__Problem requirements__
In the records below, the line with "НОВОСТИ (71, 98)" opens the range and the line with "You are a GUI" closes it; print that range exactly and nothing else.

Saved data entries:
........

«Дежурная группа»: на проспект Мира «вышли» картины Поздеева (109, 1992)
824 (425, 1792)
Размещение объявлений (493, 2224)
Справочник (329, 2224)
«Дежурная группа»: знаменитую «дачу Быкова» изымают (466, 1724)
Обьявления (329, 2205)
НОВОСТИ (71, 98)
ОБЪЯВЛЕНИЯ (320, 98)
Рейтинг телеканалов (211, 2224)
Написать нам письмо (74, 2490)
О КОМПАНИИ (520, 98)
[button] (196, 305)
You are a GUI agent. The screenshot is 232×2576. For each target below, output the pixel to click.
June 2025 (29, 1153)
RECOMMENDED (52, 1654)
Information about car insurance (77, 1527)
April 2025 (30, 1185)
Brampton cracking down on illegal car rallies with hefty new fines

........

__Written answer__
НОВОСТИ (71, 98)
ОБЪЯВЛЕНИЯ (320, 98)
Рейтинг телеканалов (211, 2224)
Написать нам письмо (74, 2490)
О КОМПАНИИ (520, 98)
[button] (196, 305)
You are a GUI agent. The screenshot is 232×2576. For each target below, output the pixel to click.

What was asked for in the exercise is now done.